Diagnosis: Transverse Myelitis
Georgia, United States
With my hair in a braid, a smile on my face, and the dance in my heart and mind, I flew across the stage, savoring the exhilarating feeling of doing what I adored most, ballet. There has always been something special to me about performing for an audience, but this time it was different. Unlike the dozens of other times I had performed, this time I had a spinal cord injury, but that was the only difference from the other times—a smile was still on my face, I performed my absolute best, and I was truly happy. All of these things were true during my ballet class on April 19, 2010, when I, very suddenly, got an excruciating headache and was forced to leave class. Before I left the studio, my arms and hands didn’t work—they became paralyzed. Within 16 hours, I was paralyzed from the neck-down—a quadriplegic.

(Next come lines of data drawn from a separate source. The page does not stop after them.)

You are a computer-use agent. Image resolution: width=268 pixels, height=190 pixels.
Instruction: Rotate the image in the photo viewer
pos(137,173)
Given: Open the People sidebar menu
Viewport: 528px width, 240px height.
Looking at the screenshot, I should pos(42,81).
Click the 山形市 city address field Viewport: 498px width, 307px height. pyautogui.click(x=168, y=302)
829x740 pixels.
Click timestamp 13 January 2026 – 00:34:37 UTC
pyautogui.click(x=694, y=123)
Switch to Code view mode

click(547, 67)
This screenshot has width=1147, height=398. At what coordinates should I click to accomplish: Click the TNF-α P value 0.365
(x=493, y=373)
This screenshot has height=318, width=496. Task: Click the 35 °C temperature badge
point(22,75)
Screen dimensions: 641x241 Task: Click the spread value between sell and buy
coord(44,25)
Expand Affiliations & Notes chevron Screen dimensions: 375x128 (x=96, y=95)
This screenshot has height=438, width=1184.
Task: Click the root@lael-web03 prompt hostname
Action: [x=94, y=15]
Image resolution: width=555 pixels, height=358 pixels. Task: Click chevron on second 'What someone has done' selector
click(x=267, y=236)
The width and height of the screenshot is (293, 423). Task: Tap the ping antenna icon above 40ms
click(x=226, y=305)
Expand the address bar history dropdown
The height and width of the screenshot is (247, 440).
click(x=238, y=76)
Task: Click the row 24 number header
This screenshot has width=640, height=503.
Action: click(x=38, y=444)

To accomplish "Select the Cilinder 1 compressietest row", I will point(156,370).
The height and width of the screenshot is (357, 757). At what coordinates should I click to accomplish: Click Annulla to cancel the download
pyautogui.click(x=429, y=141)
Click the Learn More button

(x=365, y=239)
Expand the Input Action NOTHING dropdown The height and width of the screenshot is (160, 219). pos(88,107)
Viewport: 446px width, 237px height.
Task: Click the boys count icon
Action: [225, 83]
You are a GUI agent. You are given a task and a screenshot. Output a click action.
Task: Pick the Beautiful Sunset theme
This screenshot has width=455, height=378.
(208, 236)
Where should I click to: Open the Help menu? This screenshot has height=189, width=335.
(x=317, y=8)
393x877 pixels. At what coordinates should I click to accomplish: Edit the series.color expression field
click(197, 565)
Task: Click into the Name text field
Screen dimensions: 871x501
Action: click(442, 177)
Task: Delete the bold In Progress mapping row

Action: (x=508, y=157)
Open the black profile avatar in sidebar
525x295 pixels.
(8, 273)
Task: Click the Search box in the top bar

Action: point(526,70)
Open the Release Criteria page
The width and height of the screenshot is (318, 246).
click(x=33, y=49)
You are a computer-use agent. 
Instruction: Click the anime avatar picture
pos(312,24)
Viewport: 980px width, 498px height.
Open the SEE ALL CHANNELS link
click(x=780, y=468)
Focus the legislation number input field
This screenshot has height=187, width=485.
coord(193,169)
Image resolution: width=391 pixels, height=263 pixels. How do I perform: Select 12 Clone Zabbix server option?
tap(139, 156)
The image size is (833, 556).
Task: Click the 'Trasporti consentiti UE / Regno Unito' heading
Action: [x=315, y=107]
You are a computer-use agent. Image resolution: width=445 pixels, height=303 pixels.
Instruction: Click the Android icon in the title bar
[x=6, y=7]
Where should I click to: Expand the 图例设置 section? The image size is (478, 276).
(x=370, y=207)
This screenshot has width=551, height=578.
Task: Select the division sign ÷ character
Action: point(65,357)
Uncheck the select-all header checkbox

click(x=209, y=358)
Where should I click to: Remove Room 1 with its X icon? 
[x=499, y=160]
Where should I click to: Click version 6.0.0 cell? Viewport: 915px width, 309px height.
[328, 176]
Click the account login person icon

Transverse Myelitis was no longer a mystery diagnosis I had never heard of before; Transverse Myelitis was something I was trying to overcome. Being only eight years old, I was scared, of course, but didn’t realize the severity of the situation. I knew I’d be able to walk again when I moved my big toe. My upper body, however, was a different story with my right hand working only slightly, my left hand paralyzed, and arms working only a little bit.
The saying usually goes, “everything happens for a reason,” but I like to change that to “most things happen for a reason,” simply because too many bad things happen every day for “everything happens for a reason” to be true. I truly do believe that Transverse Myelitis affected me for a reason, maybe even more. Though I can’t be certain of what the reason(s) is/are yet, I have some ideas. First, through SRNA’s family camps and online pages, I’ve met some amazing people, specifically Jen Starzec, who I see as my older sister. Next, after meeting Jen, I discovered my love of writing, and Jen and I wrote and published two books about our experiences with TM: 5k, Ballet, and a Spinal Cord Injury and our newly published Determination. In addition, because TM has brought some difficult times for me, like my recent spinal fusion surgery, I listen to music to help me through the tough times, which resulted in One Direction becoming my favorite band. They and their music make me happy when nothing else can, taking all my worries away when I’m having a hard time. I was fortunate enough to have the opportunity to meet them and tell them all about my journey with TM and how they’ve helped me through it, as well as give them one of my books. Finally, I realized my passion for choreography, recreating dances I already knew in order to make them more compatible for my body.
It’s important to stay positive because TM does not define me. Transverse Myelitis makes the way I live a little different, but I’m okay with that because every day, I walk around with a smile on my face and do what I need to do, just as I did six and a half years earlier. I’m still the same ballerina I was before, now writer, music-lover, and choreographer as well.